Il s’agit là d’une présentation d’un plan de travail idéalisé
que la réalisation concrète du travail de thèse n’a pu mener que
partiellement à bien. Elle permet, à tout le moins, de montrer que,
tout en gardant à l’esprit de « prendre au sérieux » la part technique
de notre sujet d’étude, notre cheminement problématique a conduit à
un glissement : d’une préoccupation centrée sur des objets particuliers, nous sommes passé à celle des activités dont ils sont issus
(processus de conception), et dans lesquels ils s’inséreraient (activités
de la vie domestique). Ceci a rendu possible l’analyse d’objets dont
la matérialité concrète le dispute encore à la part imaginaire de leur
existence.

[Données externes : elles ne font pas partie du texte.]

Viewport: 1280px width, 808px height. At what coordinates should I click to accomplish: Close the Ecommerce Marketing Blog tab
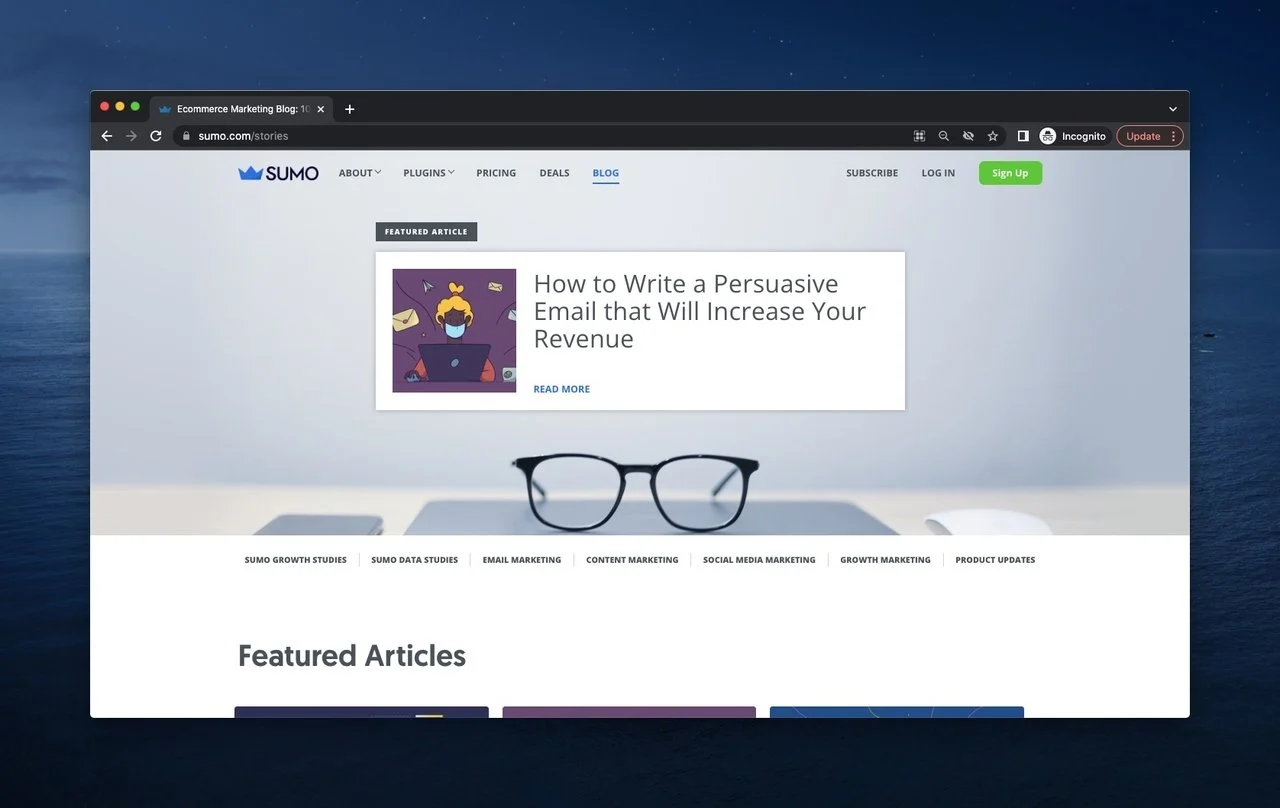point(320,109)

La théorie des significations imaginaires sociales, de leur
institution et de leur altération, a été le moyen par lequel a pu être
construit un objet de recherche, articulant dimension communicationnelle et institutionnelle de cette existence avec sa dimension
technique et matérielle.
Conclusion
Si la pression quant à l’applicabilité des résultats peut, voire
même doit, être tenue à distance d’une recherche en sciences sociales, la
question liée à la manière d’appréhender scientifiquement l’informatisation des objets et de l’environnement quotidien peut, plus difficilement,
ignorer une autre demande sociale. Exprimée (implicitement ou de
façon contradictoire) par certains acteurs du champ, elle pointe le besoin
ou l’imminence d’une réflexion dans l’espace public sur la forme et
l’ampleur des « technologies ubiquistes », sur la place de la technologie
dans nos sociétés et dans notre vie quotidienne. Mais le fait que notre
recherche montre que ces développements technologiques sont la résultante, la concrétisation, l’institution la plus actuelle d’un imaginaire social
puissant, nous pousse à reformuler les termes de cette demande sociale.
28
Iwan BARTH
Dans la mesure où ces développements technologiques répondent d’une signification centrale et déjà anciennement installée au cœur
de l’édifice imaginaire social de nos sociétés, la, ou plutôt les questions
auxquelles devrait s’atteler cette discussion publique revêtent un
caractère politique particulier. En effet, « la forme et l’ampleur » des
objets communicants ou intelligents, et celles du sous-système technique
dans lesquels ils s’inscrivent, sont déterminés en majeure partie par
les institutions ayant en charge leur production et leur diffusion. La
discussion publique souhaitée par certains concepteurs ne pourra
donc faire l’économie d’une réflexion dépassant le cadre rassurant et
bien délimité des objets et des technologies proprement dits. Elle ne
pourra pas éviter de remettre en question la manière (technique et
organisationnelle) dont sont conçus, produits, diffusés, et utilisés ces
objets, leur utilité et leur obsolescence. En un mot, l’organisation d’un tel
débat public impliquerait de s’interroger peu ou prou sur le mode de
production et de consommation industrialo-productiviste.